» What to work on:
Lines from the records below that contain the word "computer" are to be copied out.

» The data:

========

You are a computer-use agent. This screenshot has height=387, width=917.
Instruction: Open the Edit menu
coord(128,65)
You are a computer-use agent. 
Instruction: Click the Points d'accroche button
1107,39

========

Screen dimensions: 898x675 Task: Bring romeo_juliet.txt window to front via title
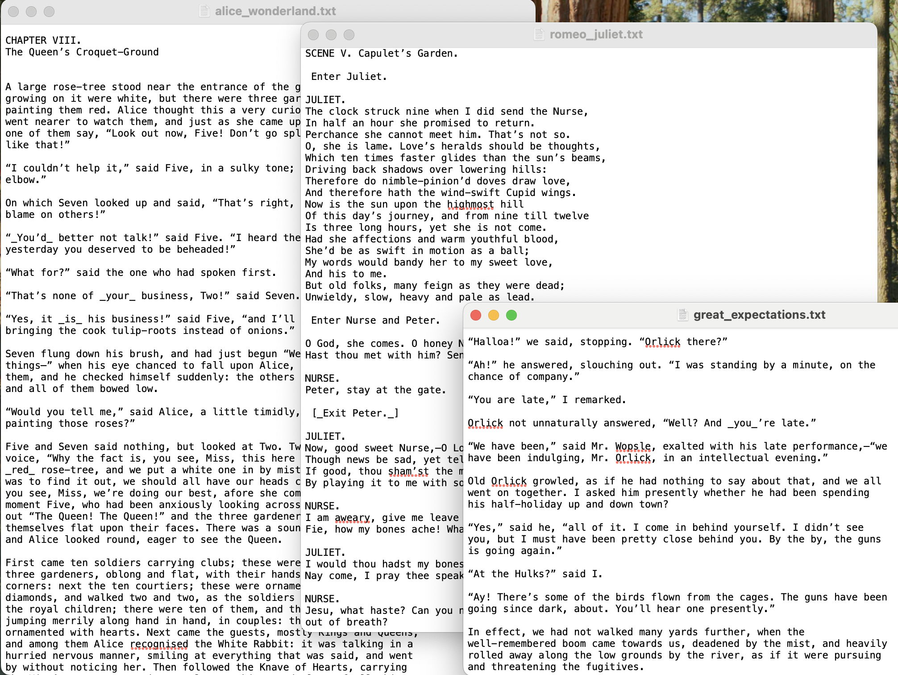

========

» Response below:
You are a computer-use agent. This screenshot has height=387, width=917.
You are a computer-use agent. 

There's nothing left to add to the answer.